Accordi in cinque fasi con i gruppi etnici. Così i Servizi hanno isolato i rapitori

La collaborazione dell’intelligence con curdi, sciiti e sunniti ha funzionato. «Vincenti dialogo e fermezza»

di Magdi Allam

Un successo dei servizi segreti italiani destinato a fare storia. La liberazione dei nostri tre ostaggi in Iraq coniuga il principio della fermezza ideologica nei confronti del terrorismo con la cultura politica del dialogo con tutte le forze locali non direttamente colluse con il terrorismo. Una strategia che ha consentito di fare terra bruciata attorno ai sequestratori prima dell’assalto decisivo. «E’ chiaro che qualcuno ci ha aiutato a scoprire i sequestratori», ci dice una autorevole fonte dell’intelligence, «è stata molto importante la partecipazione degli iracheni che hanno disgiunto il fatto umano da quello politico». Sul blitz che ha portato alla liberazione afferma: «E’ stato un intervento umanitario, chirurgico e rispettoso delle persone che ci hanno aiutato». Precisa che «il governo italiano ha dovuto condividere la responsabilità militare, non solo politica, dell’intervento. E ha dato un consenso ragionato, calibrato, manifestando un atto di grande responsabilità».

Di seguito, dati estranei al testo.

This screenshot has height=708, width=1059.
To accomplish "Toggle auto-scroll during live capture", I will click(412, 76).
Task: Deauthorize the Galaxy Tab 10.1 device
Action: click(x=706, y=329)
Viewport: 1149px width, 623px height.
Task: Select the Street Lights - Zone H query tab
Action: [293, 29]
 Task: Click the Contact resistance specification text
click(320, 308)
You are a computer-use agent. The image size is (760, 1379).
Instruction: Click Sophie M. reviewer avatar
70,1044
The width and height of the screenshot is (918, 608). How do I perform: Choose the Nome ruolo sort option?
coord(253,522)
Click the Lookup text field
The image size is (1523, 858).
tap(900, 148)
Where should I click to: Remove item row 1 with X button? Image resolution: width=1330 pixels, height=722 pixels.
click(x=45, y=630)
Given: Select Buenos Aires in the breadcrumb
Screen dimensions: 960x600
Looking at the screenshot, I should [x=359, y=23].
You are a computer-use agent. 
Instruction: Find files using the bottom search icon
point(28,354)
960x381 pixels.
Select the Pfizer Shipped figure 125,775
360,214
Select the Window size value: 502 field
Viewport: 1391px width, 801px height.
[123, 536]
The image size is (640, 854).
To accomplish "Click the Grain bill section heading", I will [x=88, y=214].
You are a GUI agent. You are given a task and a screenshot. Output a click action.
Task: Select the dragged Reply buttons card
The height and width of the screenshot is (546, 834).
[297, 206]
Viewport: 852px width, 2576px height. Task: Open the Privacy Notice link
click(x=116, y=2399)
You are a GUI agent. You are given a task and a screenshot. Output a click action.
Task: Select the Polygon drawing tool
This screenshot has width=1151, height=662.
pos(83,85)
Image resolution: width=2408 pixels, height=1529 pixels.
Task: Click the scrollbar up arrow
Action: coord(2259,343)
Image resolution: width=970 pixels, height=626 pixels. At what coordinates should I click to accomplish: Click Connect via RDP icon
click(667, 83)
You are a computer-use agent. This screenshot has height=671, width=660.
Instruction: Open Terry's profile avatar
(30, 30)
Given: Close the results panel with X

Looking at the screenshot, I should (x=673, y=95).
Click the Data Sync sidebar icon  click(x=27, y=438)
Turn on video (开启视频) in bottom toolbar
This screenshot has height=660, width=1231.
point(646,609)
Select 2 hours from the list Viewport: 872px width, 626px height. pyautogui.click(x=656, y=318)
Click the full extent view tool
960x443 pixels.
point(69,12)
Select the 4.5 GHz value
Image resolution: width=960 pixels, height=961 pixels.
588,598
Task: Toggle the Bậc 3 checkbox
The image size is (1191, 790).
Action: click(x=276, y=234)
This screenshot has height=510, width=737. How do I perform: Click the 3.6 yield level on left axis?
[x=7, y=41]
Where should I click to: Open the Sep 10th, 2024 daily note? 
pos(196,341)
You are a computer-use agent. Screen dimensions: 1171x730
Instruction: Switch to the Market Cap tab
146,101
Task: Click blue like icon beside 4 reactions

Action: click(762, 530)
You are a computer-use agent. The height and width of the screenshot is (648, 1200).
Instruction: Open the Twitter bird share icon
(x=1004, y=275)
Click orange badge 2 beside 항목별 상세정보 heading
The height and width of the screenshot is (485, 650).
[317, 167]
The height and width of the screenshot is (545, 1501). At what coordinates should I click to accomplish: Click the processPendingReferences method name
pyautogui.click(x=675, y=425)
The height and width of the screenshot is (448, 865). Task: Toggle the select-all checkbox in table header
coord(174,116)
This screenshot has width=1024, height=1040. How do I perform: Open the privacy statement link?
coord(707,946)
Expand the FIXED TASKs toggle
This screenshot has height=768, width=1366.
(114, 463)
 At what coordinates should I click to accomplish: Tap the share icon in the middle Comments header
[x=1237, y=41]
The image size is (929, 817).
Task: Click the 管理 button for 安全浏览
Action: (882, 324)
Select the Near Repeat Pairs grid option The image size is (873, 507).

A suo avviso «l’arma vincente è stata la pazienza». La pazienza necessaria a tessere una complessa trama articolata in cinque fasi. La prima fase ha comportato la creazione di una vasta e fitta rete di intese con tutti i gruppi etnici, politici e religiosi iracheni in grado di condizionare i sequestratori. Si sottolinea che, pur nella consapevolezza che i sequestratori erano arabi musulmani sunniti, si è voluto coinvolgere nella vicenda anche i curdi e gli sciiti. Così come, pur nella consapevolezza che i sequestratori fossero ideologicamente laici baathisti, anche se in combutta con gli estremisti islamici di Al Qaeda, ci si è rivolti anche alle forze integraliste sia sunnite sia sciite. A ciascuno si è offerto una contropartita politica o di altra natura in cambio della collaborazione a favorire il rilascio degli ostaggi.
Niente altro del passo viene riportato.